The exhibition is made possible by generous support from Darden Restaurants
Foundation; the Elizabeth Morse Genius Foundation; the Arts and Cultural Affairs Office
of Orange County, Florida; CNL Financial Group; Bright House Networks; Lockheed
Martin; and Friends of The Mennello Museum of American Art. The exhibition's tour is
supported in part by the C. F. Foundation, Atlanta.
Remembering Cooperstown: Photographs by Smith and Telfer
April 1 - May 11 & September 20 - December 31
This exhibition, culled from the museum's permanent collection, features familiar and
rarely seen photographs drawn from the Smith and Telfer Photographic Collection. The
spring and fall exhibits will each feature a different selection of photography showcasing
the breadth of the collection. Cooperstown photographers 'Wash" Smith and "Putt" Telfer
compiled an exceptional record of Cooperstown's people and places for almost a century.

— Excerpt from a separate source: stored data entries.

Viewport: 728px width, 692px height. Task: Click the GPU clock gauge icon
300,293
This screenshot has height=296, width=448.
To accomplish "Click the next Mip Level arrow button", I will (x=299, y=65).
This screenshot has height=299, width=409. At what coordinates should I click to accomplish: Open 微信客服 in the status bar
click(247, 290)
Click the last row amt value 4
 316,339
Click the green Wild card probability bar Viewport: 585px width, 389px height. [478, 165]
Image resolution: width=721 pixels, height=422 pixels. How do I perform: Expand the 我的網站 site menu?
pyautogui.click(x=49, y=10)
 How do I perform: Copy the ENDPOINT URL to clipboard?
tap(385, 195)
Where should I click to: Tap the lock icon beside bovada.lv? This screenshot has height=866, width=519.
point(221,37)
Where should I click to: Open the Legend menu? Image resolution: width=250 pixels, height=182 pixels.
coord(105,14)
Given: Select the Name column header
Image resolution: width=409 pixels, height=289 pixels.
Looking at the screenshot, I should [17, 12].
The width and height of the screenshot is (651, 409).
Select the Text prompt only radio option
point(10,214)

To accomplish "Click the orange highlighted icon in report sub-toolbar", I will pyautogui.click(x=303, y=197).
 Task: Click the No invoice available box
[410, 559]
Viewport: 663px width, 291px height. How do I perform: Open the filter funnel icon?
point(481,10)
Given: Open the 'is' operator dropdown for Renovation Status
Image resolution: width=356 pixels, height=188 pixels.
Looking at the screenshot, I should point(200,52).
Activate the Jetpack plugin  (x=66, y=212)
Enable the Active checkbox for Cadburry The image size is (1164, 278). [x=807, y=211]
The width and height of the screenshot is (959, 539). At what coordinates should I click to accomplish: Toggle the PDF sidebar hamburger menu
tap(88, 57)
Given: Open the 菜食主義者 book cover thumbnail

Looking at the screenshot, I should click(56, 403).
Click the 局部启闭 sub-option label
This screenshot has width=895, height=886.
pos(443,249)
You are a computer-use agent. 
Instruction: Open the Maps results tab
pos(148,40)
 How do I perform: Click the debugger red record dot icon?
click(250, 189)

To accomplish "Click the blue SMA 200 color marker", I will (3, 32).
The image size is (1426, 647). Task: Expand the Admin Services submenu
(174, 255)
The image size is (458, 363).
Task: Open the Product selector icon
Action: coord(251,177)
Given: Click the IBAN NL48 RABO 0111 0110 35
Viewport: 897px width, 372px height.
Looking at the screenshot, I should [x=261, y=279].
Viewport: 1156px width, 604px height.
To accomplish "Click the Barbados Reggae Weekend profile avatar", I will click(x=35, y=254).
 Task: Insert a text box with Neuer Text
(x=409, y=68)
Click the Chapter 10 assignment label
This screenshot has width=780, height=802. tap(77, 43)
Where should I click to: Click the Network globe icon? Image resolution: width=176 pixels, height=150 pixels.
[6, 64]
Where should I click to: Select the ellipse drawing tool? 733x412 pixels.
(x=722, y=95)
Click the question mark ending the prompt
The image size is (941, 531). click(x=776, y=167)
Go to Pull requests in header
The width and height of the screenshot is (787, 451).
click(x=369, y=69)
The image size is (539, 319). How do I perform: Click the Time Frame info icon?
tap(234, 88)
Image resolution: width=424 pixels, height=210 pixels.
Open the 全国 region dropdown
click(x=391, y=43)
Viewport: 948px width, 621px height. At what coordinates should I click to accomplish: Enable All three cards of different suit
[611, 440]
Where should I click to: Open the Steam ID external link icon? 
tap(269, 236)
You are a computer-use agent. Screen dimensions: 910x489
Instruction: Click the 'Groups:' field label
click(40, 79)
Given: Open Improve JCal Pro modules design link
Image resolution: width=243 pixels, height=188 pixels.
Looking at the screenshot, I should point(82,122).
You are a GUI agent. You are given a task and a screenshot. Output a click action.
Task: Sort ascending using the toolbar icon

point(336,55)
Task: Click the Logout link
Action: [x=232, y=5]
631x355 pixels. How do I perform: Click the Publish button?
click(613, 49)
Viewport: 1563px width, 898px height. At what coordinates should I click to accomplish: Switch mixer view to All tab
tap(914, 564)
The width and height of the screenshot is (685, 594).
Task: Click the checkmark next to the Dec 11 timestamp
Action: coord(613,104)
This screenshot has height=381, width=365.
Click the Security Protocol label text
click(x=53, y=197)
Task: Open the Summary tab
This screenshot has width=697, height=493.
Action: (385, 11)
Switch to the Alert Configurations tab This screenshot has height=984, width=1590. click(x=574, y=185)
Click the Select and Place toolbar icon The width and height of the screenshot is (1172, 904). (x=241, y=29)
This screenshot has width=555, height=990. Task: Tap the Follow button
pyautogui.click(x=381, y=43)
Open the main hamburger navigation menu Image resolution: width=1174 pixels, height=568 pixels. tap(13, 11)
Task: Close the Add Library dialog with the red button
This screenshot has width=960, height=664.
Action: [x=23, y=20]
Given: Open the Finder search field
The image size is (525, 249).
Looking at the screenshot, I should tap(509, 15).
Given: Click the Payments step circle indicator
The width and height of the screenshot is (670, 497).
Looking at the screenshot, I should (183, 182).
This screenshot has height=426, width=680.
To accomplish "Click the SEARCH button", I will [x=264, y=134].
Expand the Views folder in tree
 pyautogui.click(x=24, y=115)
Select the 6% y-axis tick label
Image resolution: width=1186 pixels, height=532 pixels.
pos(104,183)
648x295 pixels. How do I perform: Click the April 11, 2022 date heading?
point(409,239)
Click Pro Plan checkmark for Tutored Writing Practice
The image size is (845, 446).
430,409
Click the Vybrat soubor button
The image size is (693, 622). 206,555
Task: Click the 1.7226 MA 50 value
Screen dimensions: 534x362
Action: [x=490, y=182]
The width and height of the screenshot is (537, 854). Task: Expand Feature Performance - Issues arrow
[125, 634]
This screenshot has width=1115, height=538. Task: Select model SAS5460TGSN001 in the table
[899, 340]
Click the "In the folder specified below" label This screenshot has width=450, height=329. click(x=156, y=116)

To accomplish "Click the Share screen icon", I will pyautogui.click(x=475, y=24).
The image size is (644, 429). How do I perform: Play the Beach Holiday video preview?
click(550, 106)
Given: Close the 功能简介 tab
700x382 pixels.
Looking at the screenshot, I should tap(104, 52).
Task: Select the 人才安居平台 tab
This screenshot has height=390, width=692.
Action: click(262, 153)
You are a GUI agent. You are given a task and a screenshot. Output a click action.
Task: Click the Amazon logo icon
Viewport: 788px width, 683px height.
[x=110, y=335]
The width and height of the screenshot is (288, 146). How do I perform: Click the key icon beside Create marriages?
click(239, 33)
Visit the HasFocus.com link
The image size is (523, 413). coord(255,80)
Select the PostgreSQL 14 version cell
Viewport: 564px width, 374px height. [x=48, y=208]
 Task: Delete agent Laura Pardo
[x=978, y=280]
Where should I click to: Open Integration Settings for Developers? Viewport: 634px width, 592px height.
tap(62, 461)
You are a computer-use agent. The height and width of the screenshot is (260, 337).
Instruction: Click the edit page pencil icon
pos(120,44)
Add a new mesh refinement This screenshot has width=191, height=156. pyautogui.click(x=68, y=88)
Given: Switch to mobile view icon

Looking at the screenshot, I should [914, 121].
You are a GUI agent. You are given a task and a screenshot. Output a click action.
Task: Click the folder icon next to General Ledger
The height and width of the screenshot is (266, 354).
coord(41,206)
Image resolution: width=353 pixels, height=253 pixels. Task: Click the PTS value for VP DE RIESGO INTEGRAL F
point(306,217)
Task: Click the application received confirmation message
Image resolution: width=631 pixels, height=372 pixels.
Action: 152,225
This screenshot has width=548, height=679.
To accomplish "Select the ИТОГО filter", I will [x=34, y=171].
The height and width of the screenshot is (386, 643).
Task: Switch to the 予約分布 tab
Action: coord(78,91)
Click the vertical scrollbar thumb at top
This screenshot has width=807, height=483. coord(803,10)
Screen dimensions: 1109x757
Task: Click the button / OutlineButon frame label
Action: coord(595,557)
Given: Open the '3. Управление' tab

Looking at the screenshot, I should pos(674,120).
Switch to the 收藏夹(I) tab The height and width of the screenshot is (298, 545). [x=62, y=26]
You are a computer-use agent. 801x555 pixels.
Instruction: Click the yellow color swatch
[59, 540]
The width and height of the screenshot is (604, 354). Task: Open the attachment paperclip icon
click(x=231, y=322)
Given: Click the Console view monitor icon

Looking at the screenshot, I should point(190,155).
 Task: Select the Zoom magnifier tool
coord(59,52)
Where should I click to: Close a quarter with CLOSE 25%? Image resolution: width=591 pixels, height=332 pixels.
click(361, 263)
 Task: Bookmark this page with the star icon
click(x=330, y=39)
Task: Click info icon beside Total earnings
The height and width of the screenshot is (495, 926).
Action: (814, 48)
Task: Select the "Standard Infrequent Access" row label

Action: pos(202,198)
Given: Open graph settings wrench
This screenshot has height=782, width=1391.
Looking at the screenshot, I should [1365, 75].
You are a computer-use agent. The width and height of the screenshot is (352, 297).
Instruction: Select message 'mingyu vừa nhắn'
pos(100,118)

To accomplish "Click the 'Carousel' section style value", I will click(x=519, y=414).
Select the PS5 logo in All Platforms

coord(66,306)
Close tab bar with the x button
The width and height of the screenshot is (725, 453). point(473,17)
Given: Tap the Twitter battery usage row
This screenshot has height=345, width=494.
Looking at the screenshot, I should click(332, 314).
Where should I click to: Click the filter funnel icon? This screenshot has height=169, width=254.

The Smith and Telfer Photograph Collection, donated to the museum in 1951, numbers
nearly 55,000 glass plate negatives. Smith and Telfer's legacy is rich, and includes not
only standard studio work, but also a vast number of images of people and activities
recorded outside of the studio. Their familiarity with Cooperstown's people and places
gave their images a natural, unposed quality, which captures the spirit and sensibility of
small town life. Through their lens Cooperstown is remembered as the quintessential
American rural village.
About the Fenimore Art Museum
One of the nation's premier art institutions, the Fenimore Art Museum is home to an
exceptionally rich collection of American folk art and American Indian art as well as
important holdings in American decorative arts, photography, and twentieth-century art.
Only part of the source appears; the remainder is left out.